Bruce Springsteen, Letter to You: As his career trajectory flared, climbed, peaked, then settled into the long tail of legacy-rock stardom, Springsteen never really stopped exploring his core concerns: the ins and outs of freedom and community, their costs and their consolations. The good news here is that Letter to You digs deeper, pondering the price of escape, love, friendship, loss, grief and jubilation, remembering friends now dead, reviving songs once abandoned. When Bruce has something big to write about, he can cut straight to your heart, even from a secluded home studio in deepest New Jersey, and he’s done it again here. With the E Street Band on fire behind him, Letter to You could be the basis of a tour to top them all for Springsteen; but even if that never comes to pass, this album is something special, a hard-rocking reminder that yes, our days on this earth are numbered — but also that love is strong as death.
Three Colours Dark, The Science of Goodbye: This new collaboration between vocalist Rachel Cohen (Karnataka, The Reasoning) and keyboardist/guitarist Jonathan Edwards (Karnataka, Panic Room) proves elegant, introspective and strangely irresistible; there’s brooding power to the music and a darkly compelling lyrical vision to match. Lured by Edwards’ lush, disconcerting settings into Cohen’s brave, quietly harrowing narratives of pain, bewilderment, and self-doubt, you wonder how you’ll make it out — which makes the album’s cathartic finale even more delicious. From claustrophobic onset to the inspiring end, The Science of Goodbye rings true as both testimony and art, as Three Colours Dark follow the light that seeps through the cracks in everything to a new day.
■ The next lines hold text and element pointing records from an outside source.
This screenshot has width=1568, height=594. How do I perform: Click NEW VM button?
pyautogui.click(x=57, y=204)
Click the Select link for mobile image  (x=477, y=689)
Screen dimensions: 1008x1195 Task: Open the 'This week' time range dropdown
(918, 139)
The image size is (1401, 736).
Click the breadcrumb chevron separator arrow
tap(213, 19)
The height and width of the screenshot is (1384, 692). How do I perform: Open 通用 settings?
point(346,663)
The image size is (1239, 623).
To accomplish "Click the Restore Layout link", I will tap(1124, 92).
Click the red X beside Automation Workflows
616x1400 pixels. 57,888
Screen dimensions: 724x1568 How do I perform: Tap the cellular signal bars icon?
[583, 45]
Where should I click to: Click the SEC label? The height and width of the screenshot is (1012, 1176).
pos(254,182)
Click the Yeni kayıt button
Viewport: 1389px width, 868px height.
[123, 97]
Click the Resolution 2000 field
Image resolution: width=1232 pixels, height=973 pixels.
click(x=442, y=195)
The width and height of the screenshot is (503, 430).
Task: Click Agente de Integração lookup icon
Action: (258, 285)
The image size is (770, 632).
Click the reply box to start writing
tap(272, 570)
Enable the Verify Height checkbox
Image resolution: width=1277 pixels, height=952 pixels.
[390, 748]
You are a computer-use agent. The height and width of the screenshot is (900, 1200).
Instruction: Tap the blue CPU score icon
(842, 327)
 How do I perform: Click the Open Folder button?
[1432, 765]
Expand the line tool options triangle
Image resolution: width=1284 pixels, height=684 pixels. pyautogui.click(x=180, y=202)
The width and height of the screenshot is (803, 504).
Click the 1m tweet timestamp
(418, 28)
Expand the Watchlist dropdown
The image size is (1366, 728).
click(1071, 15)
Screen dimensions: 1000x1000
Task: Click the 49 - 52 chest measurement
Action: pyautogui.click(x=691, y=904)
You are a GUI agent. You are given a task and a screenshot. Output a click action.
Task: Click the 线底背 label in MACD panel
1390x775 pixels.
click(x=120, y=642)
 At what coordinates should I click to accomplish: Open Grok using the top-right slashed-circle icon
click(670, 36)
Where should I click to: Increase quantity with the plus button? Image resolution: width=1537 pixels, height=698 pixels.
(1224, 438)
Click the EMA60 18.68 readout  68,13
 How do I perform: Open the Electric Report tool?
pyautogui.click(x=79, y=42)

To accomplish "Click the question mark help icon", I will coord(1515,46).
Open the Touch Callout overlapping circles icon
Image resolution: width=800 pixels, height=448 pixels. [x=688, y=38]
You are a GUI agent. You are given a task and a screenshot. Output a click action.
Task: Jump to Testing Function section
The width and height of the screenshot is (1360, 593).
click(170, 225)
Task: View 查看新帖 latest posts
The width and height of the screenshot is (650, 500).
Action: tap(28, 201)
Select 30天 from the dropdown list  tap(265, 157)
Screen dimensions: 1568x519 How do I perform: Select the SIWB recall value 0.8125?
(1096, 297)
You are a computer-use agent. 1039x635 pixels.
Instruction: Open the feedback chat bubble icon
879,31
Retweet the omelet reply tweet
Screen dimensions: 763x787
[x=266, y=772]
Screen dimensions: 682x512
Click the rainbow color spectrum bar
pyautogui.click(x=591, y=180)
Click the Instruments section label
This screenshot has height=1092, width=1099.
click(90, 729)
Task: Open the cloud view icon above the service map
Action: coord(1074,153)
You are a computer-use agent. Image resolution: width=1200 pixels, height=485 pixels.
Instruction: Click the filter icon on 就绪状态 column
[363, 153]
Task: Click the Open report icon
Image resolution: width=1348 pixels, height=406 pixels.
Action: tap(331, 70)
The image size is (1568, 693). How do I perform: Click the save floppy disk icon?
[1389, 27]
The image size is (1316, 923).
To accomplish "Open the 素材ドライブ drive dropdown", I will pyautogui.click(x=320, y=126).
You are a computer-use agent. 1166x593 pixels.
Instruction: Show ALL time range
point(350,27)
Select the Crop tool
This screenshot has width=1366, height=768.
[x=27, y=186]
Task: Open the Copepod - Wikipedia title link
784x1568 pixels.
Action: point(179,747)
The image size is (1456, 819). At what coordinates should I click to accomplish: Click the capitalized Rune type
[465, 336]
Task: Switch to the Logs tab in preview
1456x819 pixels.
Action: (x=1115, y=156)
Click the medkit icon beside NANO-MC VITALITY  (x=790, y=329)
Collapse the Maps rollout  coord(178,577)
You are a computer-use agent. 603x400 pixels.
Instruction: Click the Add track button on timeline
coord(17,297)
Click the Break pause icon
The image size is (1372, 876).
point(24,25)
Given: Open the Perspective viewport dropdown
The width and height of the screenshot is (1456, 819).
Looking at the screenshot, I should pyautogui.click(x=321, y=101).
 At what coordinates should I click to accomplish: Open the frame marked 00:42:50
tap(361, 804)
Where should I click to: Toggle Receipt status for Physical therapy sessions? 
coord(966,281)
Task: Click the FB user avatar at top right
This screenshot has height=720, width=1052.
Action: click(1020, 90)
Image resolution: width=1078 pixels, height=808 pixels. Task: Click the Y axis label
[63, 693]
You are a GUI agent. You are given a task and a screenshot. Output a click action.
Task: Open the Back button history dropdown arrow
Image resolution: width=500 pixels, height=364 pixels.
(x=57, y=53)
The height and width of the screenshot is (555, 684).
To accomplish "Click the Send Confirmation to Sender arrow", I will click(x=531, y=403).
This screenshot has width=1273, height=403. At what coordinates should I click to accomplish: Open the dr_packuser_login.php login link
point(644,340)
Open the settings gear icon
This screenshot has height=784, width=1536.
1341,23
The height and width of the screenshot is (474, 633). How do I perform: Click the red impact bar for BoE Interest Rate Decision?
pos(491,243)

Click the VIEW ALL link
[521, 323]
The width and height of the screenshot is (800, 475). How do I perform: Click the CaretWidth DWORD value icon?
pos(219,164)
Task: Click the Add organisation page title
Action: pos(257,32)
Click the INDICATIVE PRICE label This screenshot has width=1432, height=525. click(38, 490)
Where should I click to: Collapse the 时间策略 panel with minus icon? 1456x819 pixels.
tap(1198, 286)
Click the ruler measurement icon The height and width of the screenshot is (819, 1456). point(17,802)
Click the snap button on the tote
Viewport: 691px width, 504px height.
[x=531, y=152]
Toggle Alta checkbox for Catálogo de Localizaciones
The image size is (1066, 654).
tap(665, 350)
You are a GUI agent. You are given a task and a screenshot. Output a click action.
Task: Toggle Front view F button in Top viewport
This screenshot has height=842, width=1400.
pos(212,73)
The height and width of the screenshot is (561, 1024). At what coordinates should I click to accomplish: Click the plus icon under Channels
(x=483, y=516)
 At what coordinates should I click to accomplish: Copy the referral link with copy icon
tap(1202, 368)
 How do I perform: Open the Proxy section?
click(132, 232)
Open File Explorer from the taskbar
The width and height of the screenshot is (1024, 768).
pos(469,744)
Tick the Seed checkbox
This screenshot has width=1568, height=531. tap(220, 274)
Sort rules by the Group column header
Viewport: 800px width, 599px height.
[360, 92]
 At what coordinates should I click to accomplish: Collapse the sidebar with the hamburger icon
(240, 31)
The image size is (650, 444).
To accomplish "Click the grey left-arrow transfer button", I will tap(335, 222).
and my favorite new album of 2020 . . .
Revolutionary Army of the Infant Jesus, Songs of Yearning/Nocturnes: I have never before heard anything quite like this album, and found myself returning to it all year. This loose creative collective from Liverpool has pursued “echoes of the sacred” across three decades, striving to access sonic space where transcendence can invade a stiflingly measured-out world. Songs of Yearning and the limited bonus album Nocturnes (still available as a pair at Bandcamp) both stake out new territory where rumors of glory can run; brimming with rough-hewn beauty and deep mystery, pairing audacious scope with quiet, insistent appeal, this music is primal and postmodern in the same eternal instant. As the idols of prosperity and progress continue to totter around us, RAIJ’s latest feels like genuinely good news — a sacramental transmission from, then back to, the heart of creation.